REQUEST:
Pull every line of text from the listing below, reproducing each one verbatim, and omit the pictures.

RECORDS TO USE:
•••••

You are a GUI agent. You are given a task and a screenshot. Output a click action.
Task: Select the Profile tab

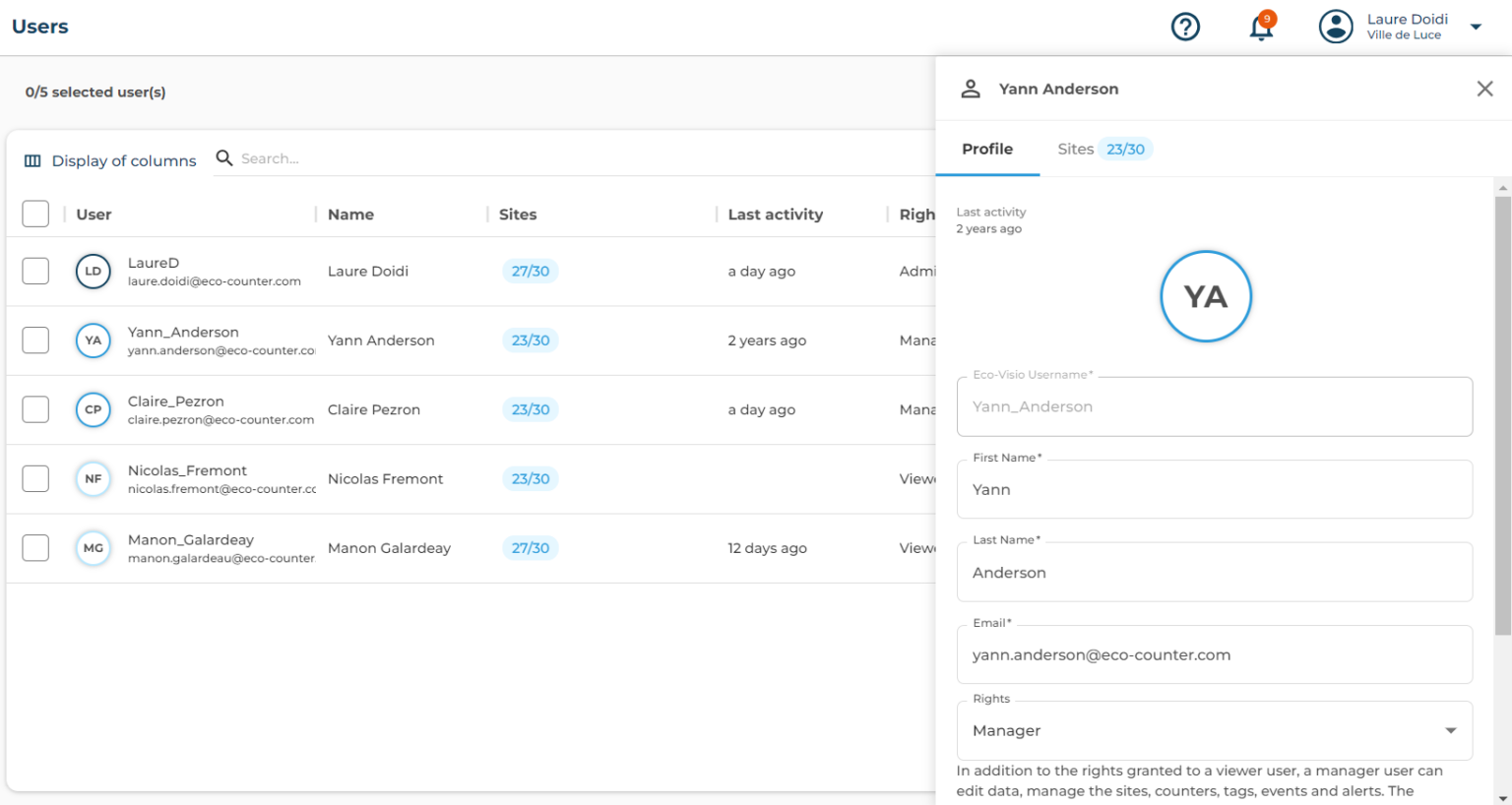tap(987, 149)
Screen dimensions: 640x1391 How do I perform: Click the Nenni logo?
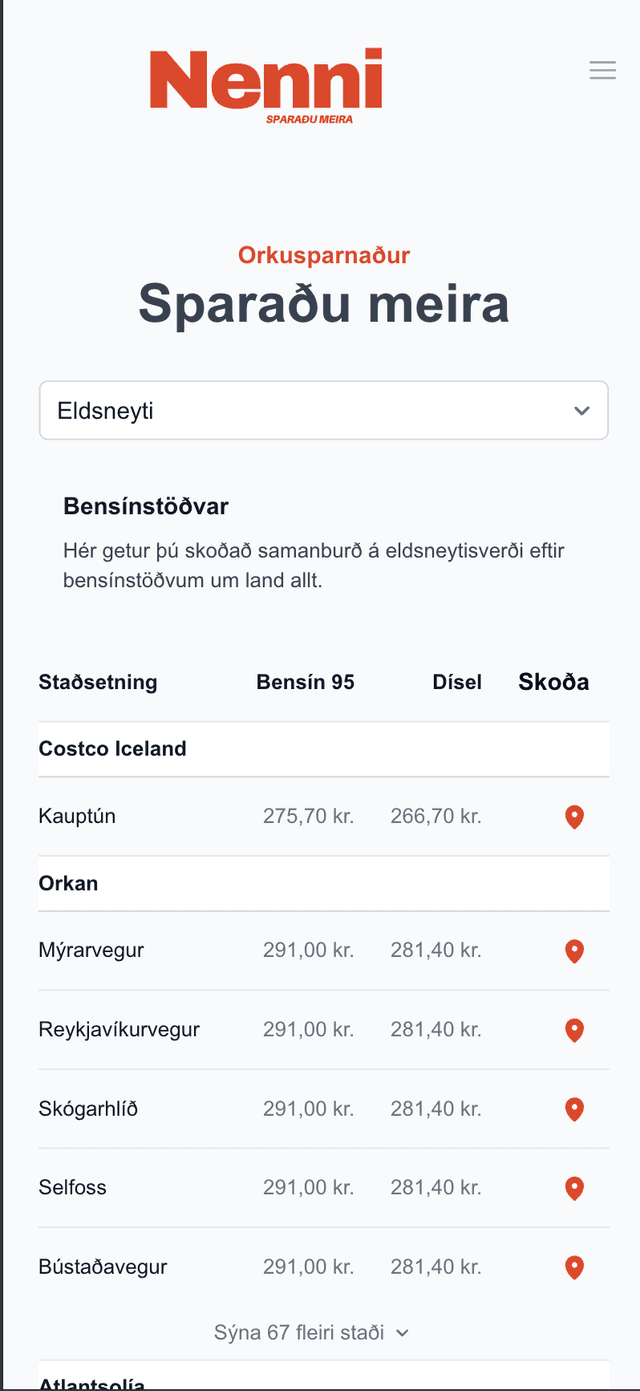pos(266,85)
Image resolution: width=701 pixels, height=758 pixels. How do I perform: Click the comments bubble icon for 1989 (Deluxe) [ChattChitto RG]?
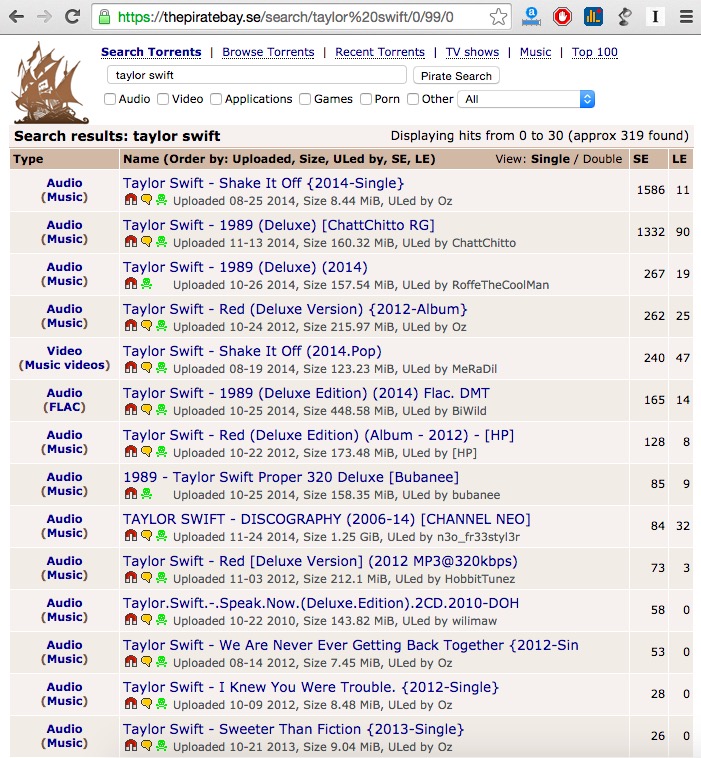146,242
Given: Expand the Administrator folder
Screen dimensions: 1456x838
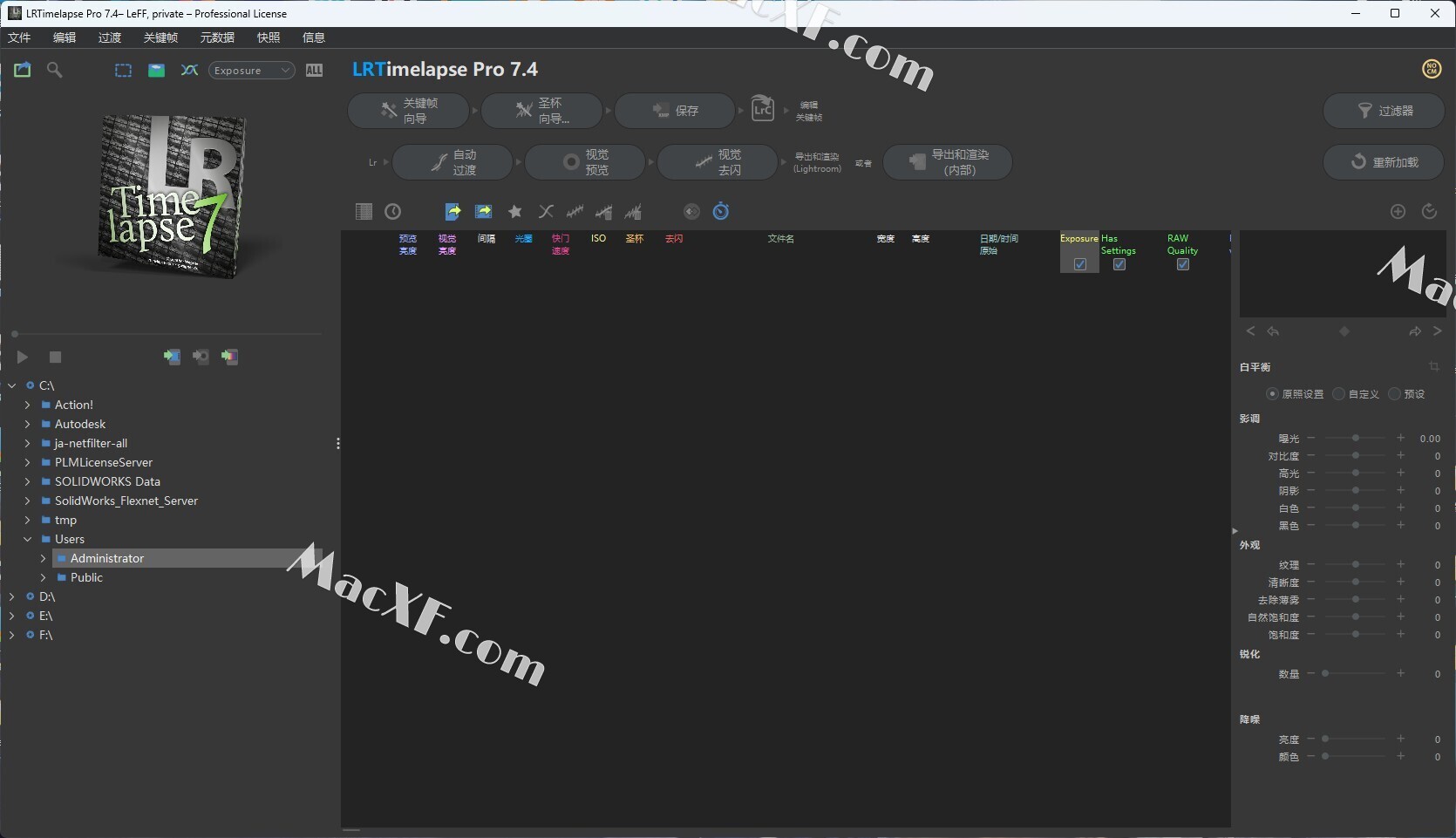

•••••

RESULT OF THIS EXERCISE:
You are a GUI agent. You are given a task and a screenshot. Output a click action.
Task: Select the Profile tab

tap(987, 149)
Screen dimensions: 640x1391 How do I perform: Click the Nenni logo?
pos(266,85)
Image resolution: width=701 pixels, height=758 pixels. How do I perform: Click the comments bubble icon for 1989 (Deluxe) [ChattChitto RG]?
146,242
Given: Expand the Administrator folder
Screen dimensions: 1456x838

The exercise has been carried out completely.